L’usine Supermétal de Sherbrooke est à la recherche de soudeurs-assembleurs pour travailler dans sa nouvelle surface de travail de 45 000 pieds carrés. Sur la photo, Martin Lafrance , directeur des ressources humaines de l’entreprise.

Supermétal: trouver 50 employés en 50 jours

50 employés en 50 jours, voilà le défi que s’est lancé le fabricant de charpentes métalliques Supermétal de Sherbrooke pour pallier son manque important de soudeurs-assembleurs. Cette forte demande est reliée à l’ajout de 45 000 pieds carrés de surface de travail qui représentent désormais 40 % de la surface totale de l’usine située sur la rue de la Courcelette.

« On est dans une situation où l’embauche est extrêmement difficile, explique Martin Lafrance, directeur des ressources humaines. On ne trouve pas de gens.
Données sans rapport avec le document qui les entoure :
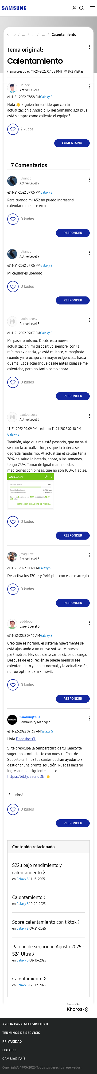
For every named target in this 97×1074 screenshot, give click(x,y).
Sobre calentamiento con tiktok (44, 922)
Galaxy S (46, 97)
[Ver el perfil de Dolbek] (24, 85)
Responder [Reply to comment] (73, 233)
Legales (9, 1050)
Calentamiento (27, 897)
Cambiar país (14, 1059)
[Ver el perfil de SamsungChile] (29, 717)
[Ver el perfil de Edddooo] (26, 622)
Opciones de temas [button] (81, 46)
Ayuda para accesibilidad (25, 1024)
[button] (81, 86)
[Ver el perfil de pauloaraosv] (28, 319)
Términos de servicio (21, 1033)
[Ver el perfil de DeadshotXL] (26, 739)
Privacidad (12, 1042)
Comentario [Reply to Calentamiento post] (72, 143)
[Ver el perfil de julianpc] (25, 178)
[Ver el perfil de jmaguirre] (26, 554)
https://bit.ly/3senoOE (25, 776)
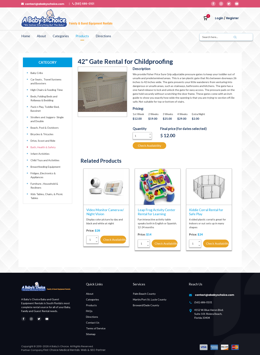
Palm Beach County (144, 293)
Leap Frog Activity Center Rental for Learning (156, 212)
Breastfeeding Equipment (45, 166)
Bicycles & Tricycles (42, 134)
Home (25, 36)
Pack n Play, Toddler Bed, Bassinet (45, 108)
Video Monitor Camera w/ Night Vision (105, 212)
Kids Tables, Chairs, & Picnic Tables (47, 196)
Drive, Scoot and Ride (43, 140)
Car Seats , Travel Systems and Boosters (46, 81)
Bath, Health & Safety (43, 147)
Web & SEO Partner (93, 350)
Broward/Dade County (146, 305)
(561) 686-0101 (203, 302)
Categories (61, 36)
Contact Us (92, 322)
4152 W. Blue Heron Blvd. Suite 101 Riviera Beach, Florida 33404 (209, 313)
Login (219, 18)
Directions (103, 36)
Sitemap (90, 334)
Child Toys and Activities (45, 160)
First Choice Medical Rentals (61, 350)
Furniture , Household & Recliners (44, 185)
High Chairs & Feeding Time (47, 89)
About (41, 36)
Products (82, 36)
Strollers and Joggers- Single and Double (47, 119)
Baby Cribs (37, 72)
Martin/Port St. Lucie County (149, 299)
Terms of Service (96, 328)
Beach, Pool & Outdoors (45, 127)
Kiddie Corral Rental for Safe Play (206, 212)
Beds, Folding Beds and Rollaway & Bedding (44, 98)
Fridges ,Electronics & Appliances (43, 175)
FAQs (89, 311)
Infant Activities (40, 153)
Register (232, 18)
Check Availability (149, 145)
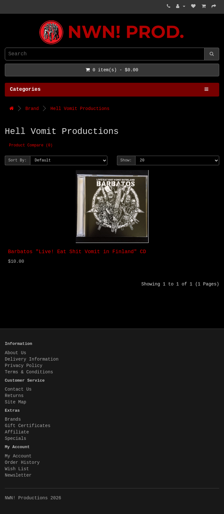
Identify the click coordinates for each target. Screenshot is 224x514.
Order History (22, 462)
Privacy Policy (23, 365)
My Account (18, 456)
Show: (126, 160)
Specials (15, 438)
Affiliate (17, 432)
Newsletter (18, 475)
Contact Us (18, 389)
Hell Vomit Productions (80, 108)
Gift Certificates (27, 425)
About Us (15, 352)
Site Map (15, 402)
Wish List (17, 468)
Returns (14, 395)
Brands (13, 419)
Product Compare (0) (31, 145)
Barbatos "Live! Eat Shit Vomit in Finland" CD (77, 252)
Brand (32, 108)
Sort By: (17, 160)
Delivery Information (31, 359)
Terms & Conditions (29, 372)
Ça fait en sorte qu’on ne cherche pas de nouveaux contrats parce qu’on n’a pas la main d’œuvre pour le faire. »

« Les métiers traditionnels sont moins recherchés par les jeunes, admet-il. Ils se tournent beaucoup vers l’informatique ou des métiers qui ne sont pas manufacturiers. Ils se forment donc moins de soudeurs-assembleurs qu’avant, c’est certain. »

De toutes les installations de Supermétal en Amérique du Nord, Sherbrooke est celle qui peut fabriquer les plus grosses pièces. L’espace et la capacité de levage des grues internes permettent à l’usine de produire des charpentes de métal pouvant peser jusqu’à 85 tonnes. Celles-ci servent ensuite pour des ponts et viaducs comme l’échangeur Turcot à Montréal. Supermétal a également des contrats à Calgary, Niagara Falls et pour le MIT à Boston.

« Les pièces doivent être fabriquées de façon très précises pour s’assembler facilement sur le chantier de construction, explique Martin Lafrance. On en sort seulement quelques-unes par semaine. »

L’usine de Sherbrooke, qui se spécialise justement dans les contrats pour les ponts, organise une foire d’emploi jeudi à Sherbrooke à l’Hôtel Times de Sherbrooke de 8 h à 17 h.

Et pas nécessairement besoin d’être un expert soudeur.

« On a réussi à former des gens qui n’avaient aucune base, ajoute M. Lafrance. On offre une zone-école. Quelqu’un va leur montrer tous les concepts et la théorie. On va leur mettre un fusil à souder dans les mains et ils vont pouvoir se pratiquer. »

L’entreprise fait également partie d’un projet pour recruter des travailleurs philippins. Un groupe de 20 travailleurs devrait d’ailleurs bientôt arriver en Estrie.

S’ajoutent 19 employés qui ont dû être mis à pied temporairement lorsque l’entreprise a orienté sa production vers les ponts. Ils devraient toutefois tous réintégrer l’entreprise prochainement lors de l’obtention d’un nouveau contrat.

« Le problème qui s’est manifesté lorsqu’on a décidé de faire des ponts, c’est que ça prend énormément de place et on ne peut pas occuper tous nos employés. Avec notre nouvel espace, on va pouvoir ramener tous ces employés dès que nous aurons un nouveau contrat. Ils devraient revenir au mois de mai. »

Supermétal est basée à Lévis et exploite également des usines en Alberta et en Caroline du Sud.